PIERRE CHAMPION – LE ROMAN DE
TRISTAN ET ISEUT – TRADUCTION DU ROMAN EN PROSE DU QUINZIÈME SIÈCLE –
BIBLIOTHÈQUE DE CLUNY – LIBRAIRIE ARMAND COLIN – PARIS 1958
Cet ouvrage mérite beaucoup d’attention car il se veut une alternative à la
version de Joseph Bédier de 1900. On remarque d’abord qu’il utilise volontiers
des tournures linguistiques archaïques qui veulent nous faire voyager vers le
passé. Peut-être qu’en 1958 et parmi les élèves du secondaire qui était visés
(mon exemplaire a servi de « Prix de Tableau d’Honneur » en 1963)
cela avait cet effet mais l’abus des passés simples, surtout en première et
deuxième personnes du pluriel, sans compter les imparfaits du subjonctifs sont
devenus aujourd’hui franchement lourds et peu élégants.

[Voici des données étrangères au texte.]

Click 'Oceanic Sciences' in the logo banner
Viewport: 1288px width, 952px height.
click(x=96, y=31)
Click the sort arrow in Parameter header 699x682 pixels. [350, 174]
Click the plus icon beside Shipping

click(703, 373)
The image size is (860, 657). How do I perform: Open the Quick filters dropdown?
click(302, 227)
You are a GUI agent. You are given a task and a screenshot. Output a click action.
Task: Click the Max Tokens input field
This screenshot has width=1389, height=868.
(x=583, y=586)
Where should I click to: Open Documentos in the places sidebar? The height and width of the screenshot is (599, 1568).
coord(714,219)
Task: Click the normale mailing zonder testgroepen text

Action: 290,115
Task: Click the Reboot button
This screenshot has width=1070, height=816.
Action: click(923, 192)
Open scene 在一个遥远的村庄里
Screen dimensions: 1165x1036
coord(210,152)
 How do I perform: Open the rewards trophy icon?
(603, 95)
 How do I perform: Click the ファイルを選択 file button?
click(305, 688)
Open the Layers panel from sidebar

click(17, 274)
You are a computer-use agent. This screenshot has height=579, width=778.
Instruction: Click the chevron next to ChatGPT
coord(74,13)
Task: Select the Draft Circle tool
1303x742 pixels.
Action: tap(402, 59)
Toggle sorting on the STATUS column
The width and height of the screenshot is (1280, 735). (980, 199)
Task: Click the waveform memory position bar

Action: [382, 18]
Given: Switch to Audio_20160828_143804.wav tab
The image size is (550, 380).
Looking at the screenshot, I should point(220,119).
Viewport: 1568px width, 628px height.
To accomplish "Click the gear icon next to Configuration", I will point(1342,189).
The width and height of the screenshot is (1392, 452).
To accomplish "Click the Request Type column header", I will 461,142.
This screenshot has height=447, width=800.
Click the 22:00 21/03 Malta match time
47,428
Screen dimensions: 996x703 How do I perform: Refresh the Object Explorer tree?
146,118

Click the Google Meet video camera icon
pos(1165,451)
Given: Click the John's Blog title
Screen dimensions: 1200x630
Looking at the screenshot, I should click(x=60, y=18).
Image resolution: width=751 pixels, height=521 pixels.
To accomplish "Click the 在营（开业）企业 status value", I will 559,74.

Le texte est marqué d’une très forte référence religieuse, non pas ancienne
mais présente comme dans la conclusion :
« Ainsi ils demeurèrent ensemble jusqu’à ce que Dieu voulut les
prendre avec lui. Puisse-t-il faire ainsi de nous ! Ainsi
soit-il ! »
Cette remontée de la référence religieuse ancienne et donc justifiée en ce
temps ancien, jusqu’au temps présent et jusqu’au lecteur moderne est un peu
irritante car on sait que ce ne peut pas être dans le texte original et si cela
l’était le sens est complètement différent aujourd’hui pour un lecteur
d’aujourd’hui.
De la même façon la référence à la courtoisie, à l’amour courtois, à la
chevalerie, à l’honneur est partout présente mais le plus souvent en situation
de mensonge. Le conte devient alors une sorte de plaidoyer mensonger pour
couvrir ce qui n’est qu’un adultère, un pêché fondamental que rien n’excuse. On
comprendra pourquoi la scène du moine Ogrin est réduite au minimum puisque
c’est lui qui dénonce cette hypocrisie du prétendu philtre comme excuse du
crime, car, et cela est répété mais comme une circonstance qu’il s’agit de
balayer d’un coup de main, l’adultère est un crime fondamental dans la société
féodale et mérite la mort. Deux seules formes d’adultère sont féodalement
acceptées : d’une part le droit de cuissage des nobles et chevaliers sur
les serfs et autres gens du commun ; d’autre part le même droit d’un
suzerain à l’égard d’un vassal et de son épouse qu’il visite et qui le reçoit
chez lui. Quand le suzerain était le roi et qu’un enfant en descendait la
baronnie alors pouvait mettre sur ses armes le bandeau rouge de bâtardise
royale. Le plus bel exemple est le Vicomte Henri de Turenne qui en tant que
Baron d’Olliergues bénéficiait de ce privilège qui lui permit d’être enterré
dans la Basilique Saint Denis, le sépulcre des rois de France, parce qu’au
Moyen Âge, un roi de France est passé et a laissé un enfant à la Baronne
d’Olliergues qui ets lui-même devenu Baron d’Olliergues.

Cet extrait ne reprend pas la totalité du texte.